Leader in Clinical Nutrition and Gastroenterology, born in 1946 in Innsbruck, Austria, died due to cancer in Innsbruck, on 10 February 2015, aged 69 years.

Herbert Lochs was a great and empathetic clinician, an outstanding scientist and a broadly cultured humanist. He was passionate about his work and spent much of his working life dedicating his time to furthering his knowledge for the good of others. Working and discussing with him was interesting and rewarding for all—colleagues, patients, students and friends. He was always equipped with thought provoking questions based on his desire to learn and to advance the field.
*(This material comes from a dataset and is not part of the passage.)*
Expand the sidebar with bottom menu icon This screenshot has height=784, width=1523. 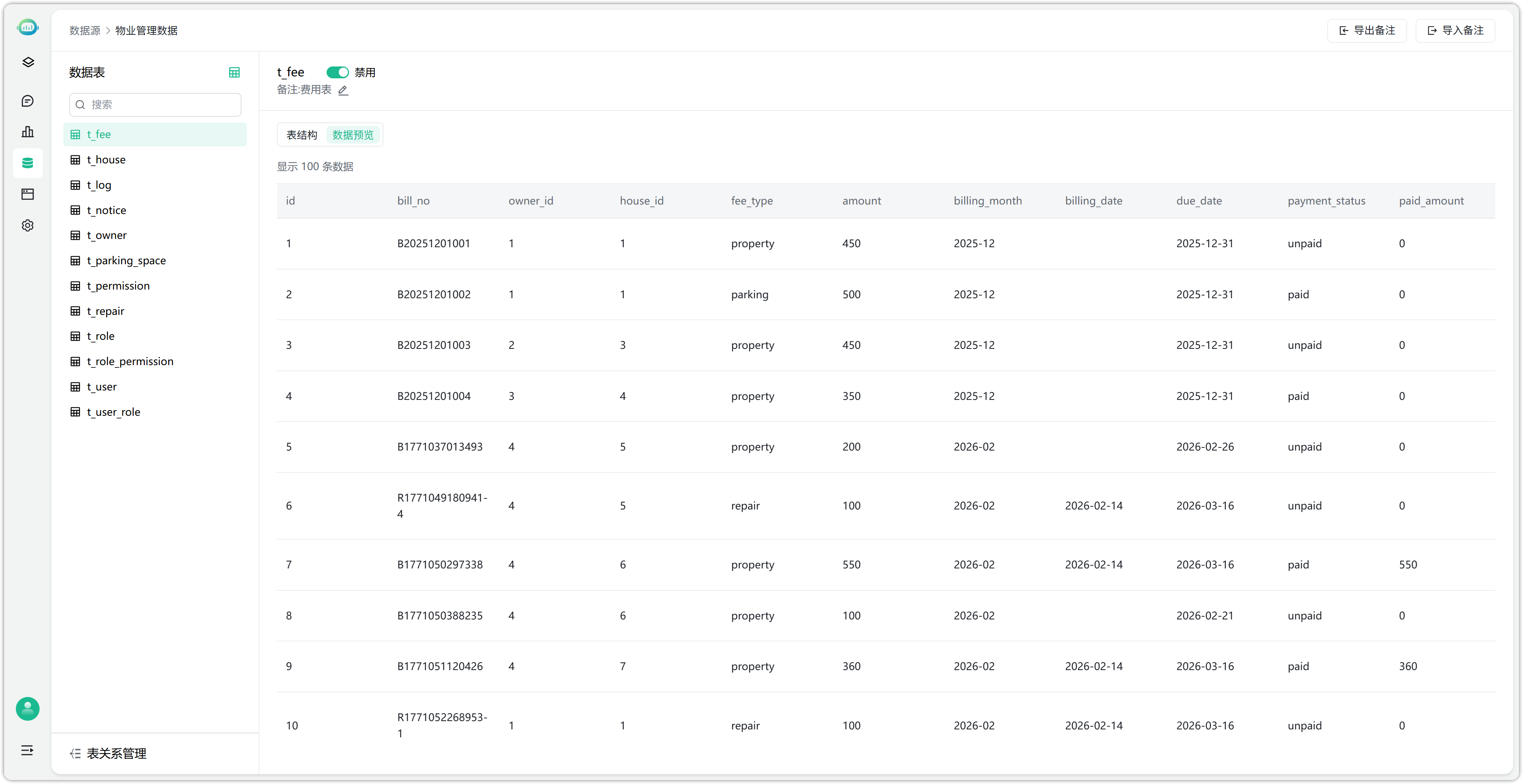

During his carreer, Herbert Lochs strived to account basic as well as clinical science. He began his career at the Institute of Pharmacology at the University of Innsbruck working on the metabolism of catecholamines.1 He then moved to Vienna becoming a specialist of internal medicine and gastroenterology. From 1984 to 1986, he worked at the Clinical Nutrition Research Unit, University of Pittsburgh School of Medicine, and Institute of Nutrition, together with Professor Siamak A. Adibi, where his research interests began to concentrate on the biochemistry2, 3 and organ-specific metabolism of dipeptides;4, 5, 6, 7 this research was fundamental and at that time produced some breathtaking results. A number of years later, Herbert Lochs continued his work on dipeptides by addressing their therapeutic value in patients with inflammatory bowel disease.8 Back in Europe, he was one of the first to establish a clinical nutrition unit at the Vienna General Hospital, which is the University Medical Center of the city of Vienna. Here his clinical research focused specifically on dietetic treatment of patients with Crohn‘s Disease and he authored the the renowned European Cooperative Crohn’s Disease Study IV.9, 10 In 1994, Herbert Lochs became a full-time professor and head of the Fourth Medical Clinic of the highly regarded University Hospital Charite in Berlin. His research interests continued into the pathogenesis and treatment of inflammatory bowel disease as well as on gastrointestinal cancers. During this time, he was involved in the formulation of some important national and international guideline and position papers.11, 12

After 15 years in Berlin, he returned to Austria to become the President of the Innsbruck Medical University. His rectorship ended in 2013.

During his scientific carreer Herbert Lochs published >400 scientific papers. He was the President of the Austrian Society for Clinical Nutrition (AKE) as well as the German Society for Clinical Nutrition (DGEM). In 1992, he was also President of the ESPEN congress in Vienna.

Herbert Lochs had an outstanding imagination and intuition. This was not only based on his medical education and training. Outside of his career, he was broadly interested in literature, arts, music and theatre. His spectrum farly reached from Homer’s Iliad to modern writers. He was passionate about great Austrian authors like Thomas Bernhard, Herrmann Broch and Robert Musil. It was really an outstanding experience to hear him reciting Homer by heart or Thomas Bernhard. On his official obituary notice the poem ‘A Winter Evening’ (1915)13 by a great Austrian poet, Georg Trakl, was referred to:

‘Whenever snow falls on the window,

Long evening bells rings,

The table is prepared for man

And the house is well prepared.

Many on their wanderings

Come to the gate of dark paths.

Golden blooms the tree of mercy

Form the earth’s cool sap.

Wanderer step still within;

Pain petrifies the threshold,

There glitters in pure brightness,

On the table bread and wine.’

Black moods, pain, brightening the space, confessing faith, desire for salvation, homecoming, confidence in what will happen, sense giving... food for thought. Herbert Lochs would have provided wise insights on such thoughts. It is an odd coincidence that Herbert Lochs’ grave on the graveyard in Mühlau (Innsbruck) is only 20 m away from Georg Trakls grave.

Herbert Lochs is survived by his wife, Heide Hörtnagl.